Together these papers add to recent developments in how we conceptualize the course and outcome of eating disorders (
Figure 1 ). Recent studies suggest that premorbid, genetically determined temperament and personality traits contribute to a vulnerability to developing anorexia nervosa and bulimia nervosa during adolescence in females
(6,
7) . State alterations secondary to pathological eating may sustain the illness and perhaps accelerate an out-of-control spiral in some patients. The Steinhausen studies support the contention that course and outcome may also show certain age-dependent patterns. Thus, a substantial number of patients may recover, in terms of remission of pathological eating and stabilization of weight, during their later teens or early 20s, although premorbid personality and temperament traits persist
(8) .
It is important to emphasize that these individuals—and their families—suffer for many years while symptomatic and, as the Crow et al. study
(3) suggests, may be at risk of dying during this period of illness. Still, it is critical that insurance providers recognize that for many individuals, anorexia nervosa and bulimia nervosa do not constitute a black hole of endless treatment costs. In fact, appropriate treatment may keep people alive and healthy during the years that they are symptomatic. Such treatment counteracts the out-of-control spiral, minimizes medical complications, and presumably increases the likelihood of a good outcome. Moreover, many families get burned out during the seemingly endless struggles during the ill state. To prevent families from giving up, it is important to explain to them that many individuals with eating disorders do get better, but only after many years. Unfortunately, a subgroup of patients with eating disorders have a persistent chronic course and high mortality. Such findings raise the question of whether physiological factors contribute to outcome.

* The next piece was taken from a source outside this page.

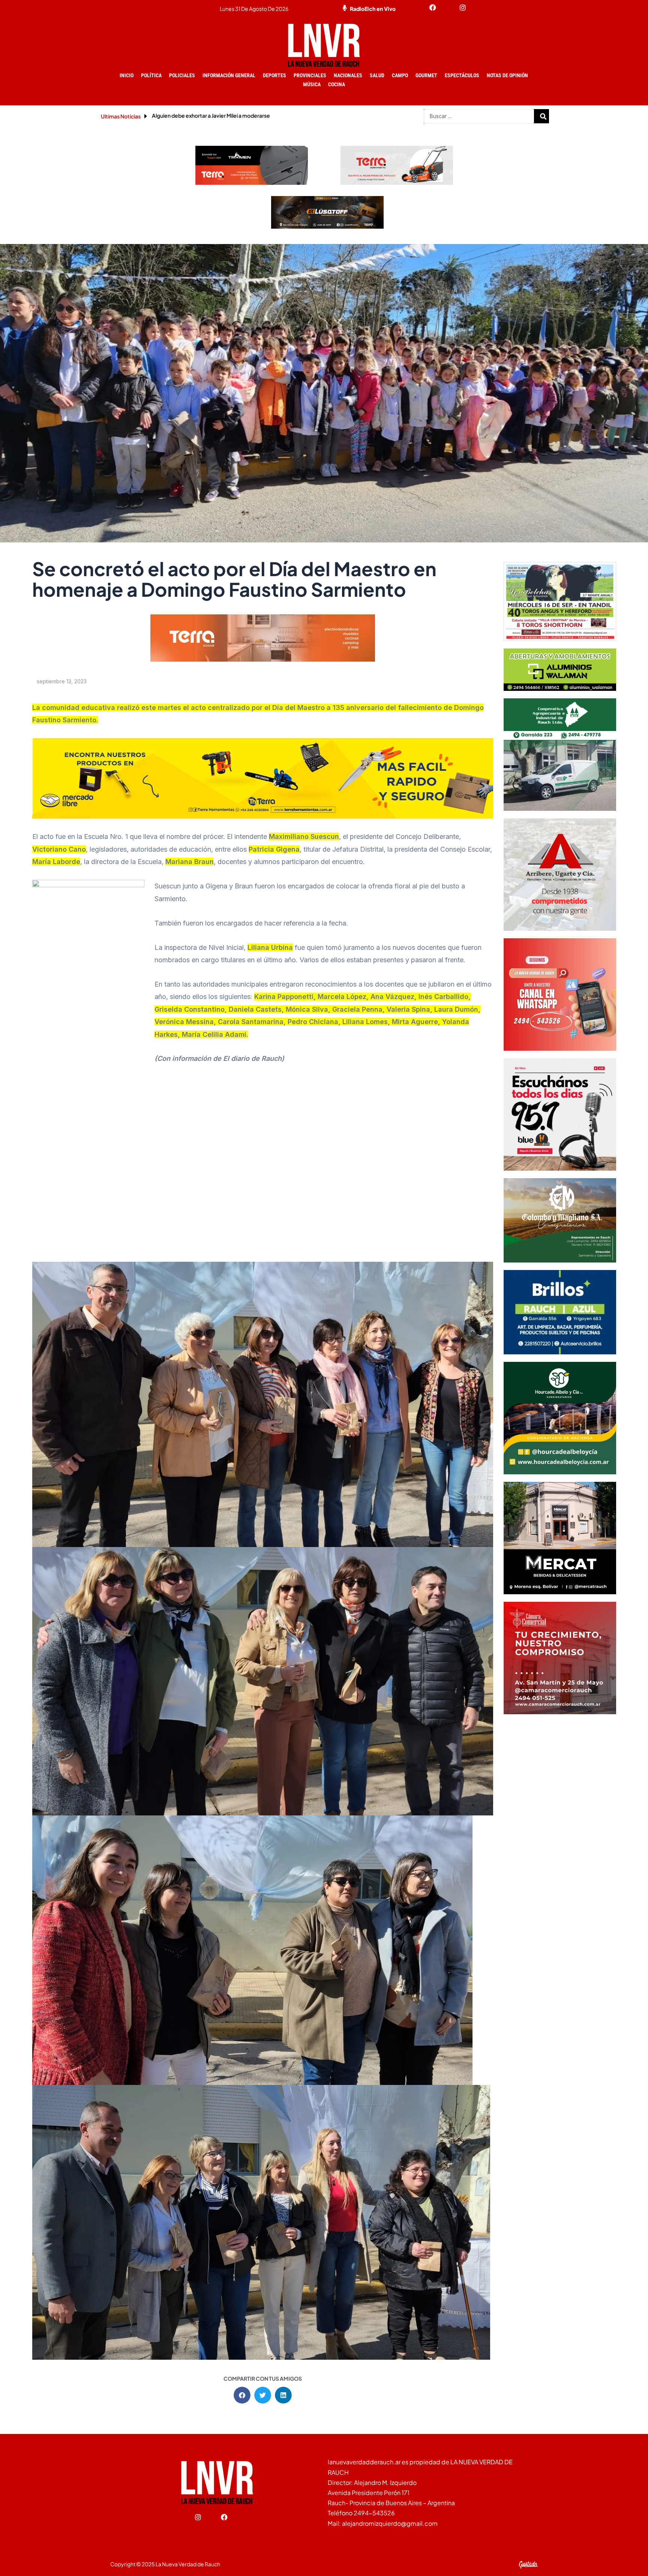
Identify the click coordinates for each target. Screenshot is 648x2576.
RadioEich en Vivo (373, 8)
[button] (242, 2395)
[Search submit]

In this economic climate, there is a great need to find economical, effective therapies. Using an innovative and rigorous design, Peterson and colleagues
(13), reporting in this issue, compared three types of treatment for binge eating disorder. A total of 259 adults diagnosed with binge eating disorder were randomly assigned to a waiting list or to 20 weeks of therapist-led, therapist-assisted, or self-help group treatment. At end of treatment, the therapist-led (51.7%) and therapist-assisted (33.3%) conditions had higher binge eating abstinence rates than the self-help (17.9%) and waiting list (10.1%) conditions. However, no differences in abstinence rates were observed at the 6-month and 12-month follow-up assessments. Therapist-led group cognitive-behavioral treatment for binge eating disorder also led to greater reductions in binge eating frequency and lower attrition at end of treatment compared with group self-help treatment, although here too, no group differences were observed at the 6- and 12-month follow-ups. These findings suggest that self-help group treatment may be a viable alternative to therapist-led interventions in some settings. It should be noted, however, that the power of such treatments may be limited since many patients continued to have substantial degrees of binge behaviors at 12-month follow-up. Clearly, we still have much to learn about providing truly effective treatments for eating disorders.